BoneyBackJefferson · 24/01/2016 14:57

Soooosie
"The teachers are being rude. Just as it would be ride to blank anyone a person usually talks to."

But we don't know if she usually talks to them, in what role she normally talks to them.
We only know that they are not friends or colleagues, and that they had a professional relationship with her whilst her DS was in the school.

Even with the playdates, we don't know if they were drop and collect or come in for a coffee.

What does come across on this thread is that some parents seem to claim an ownership of teachers, both in and out of work.

ilovesooty · 24/01/2016 15:53

I worked for a Head like the one hulababy described. If any parent removed their child the person who got the blame was invariably the child's form tutor whatever reasons the parents gave. Now that performance related pay is in place and capability procedures are so prevalent I think the OP is being naive in her refusal to acknowledge how the teachers might have been affected. Of course she has every right to move her child but the very choice she made might well have had repercussions for the teachers and I think her expectations of them are unrealistic.

Soooosie · 24/01/2016 18:39

Nothing to do with ownership. Everything to do with very basic politeness regardless of job. The teachers, GP's, practice nurses, postie, shop workers and childminders are all well integrated in my local community. Everyone constantly bumps into each other at community events.

lostinmiddlemarch · 24/01/2016 18:55

I'm amazed that smiling graciously is such an impossible expectation, especially towards someone who has behaved very well!

BoneyBackJefferson · 24/01/2016 20:21

The teachers, GP's, practice nurses, postie, shop workers and childminders are all well integrated in my local community.

So all of these people should spend their time outside of work looking/searching out social clues?
Are they not allowed to walk around focused on the task at hand just trying to get the job done?

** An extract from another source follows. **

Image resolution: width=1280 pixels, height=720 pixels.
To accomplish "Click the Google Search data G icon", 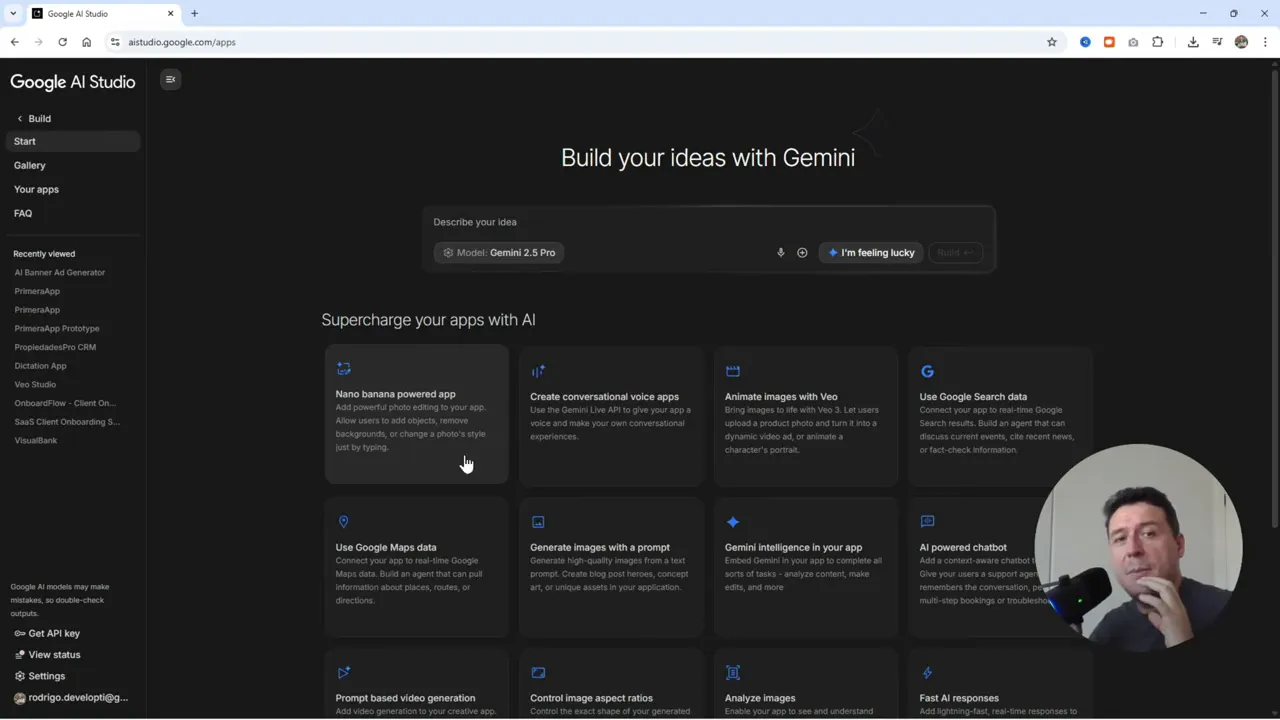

As an example (and I know that some people find it strange). When I am shopping in a supermarket I want to get in, get the shopping done and get out. I do not spend my time in the area looking for people smiling at me.

I do the same when I am in town shopping. If people find it weird or rude then that is on them.

Cotto · 25/01/2016 18:58

"The teachers, GP's, practice nurses, postie, shop workers and childminders are all well integrated in my local community".

BUT
if you had cause to change GP, declare you didn't want a particular practice nurse or moved child minders you would still expect them to smile at you and have your child round for tea as if nothing had happened Confused

Why would you think they would do this when you had clearly indicated you weren't happy with their care/work.

kaitlinktm · 25/01/2016 23:29

ilovesooty
Now that performance related pay is in place and capability procedures are so prevalent I think the OP is being naive in her refusal to acknowledge how the teachers might have been affected

^^^
This

Soooosie · 26/01/2016 15:02

Boney - we all have professions/jobs. It's not like teachers are any different. We all have to get on with our day - like everyone else but people are friendly if paths cross. People leave various set ups for many reasons. It's just life. People can choose how they respond to such changes. With good grace or other.

nicestrongtea · 26/01/2016 20:03

Good grace ???
Really - a parent has removed their child from your class and you are expected to have their kid for tea and be all smiley .
I think a professional with insight and boundaries would NOT do this.

BoneyBackJefferson · 26/01/2016 21:02

Soooosie
It's not like teachers are any different.

So if teachers are not any different then why are the expectations on this thread different for teachers?

They haven't stopped the children getting together, they have never been more than very casual acquaintances with the OP, the OP doesn't even want them as friends.

lostinmiddlemarch · 26/01/2016 21:14

Of course not, nice strong tea. The professional, insightful thing to do would obviously be to pretend the person no longer exists. Perish the thought that she should have to smile at the parent of her friend's child Boney.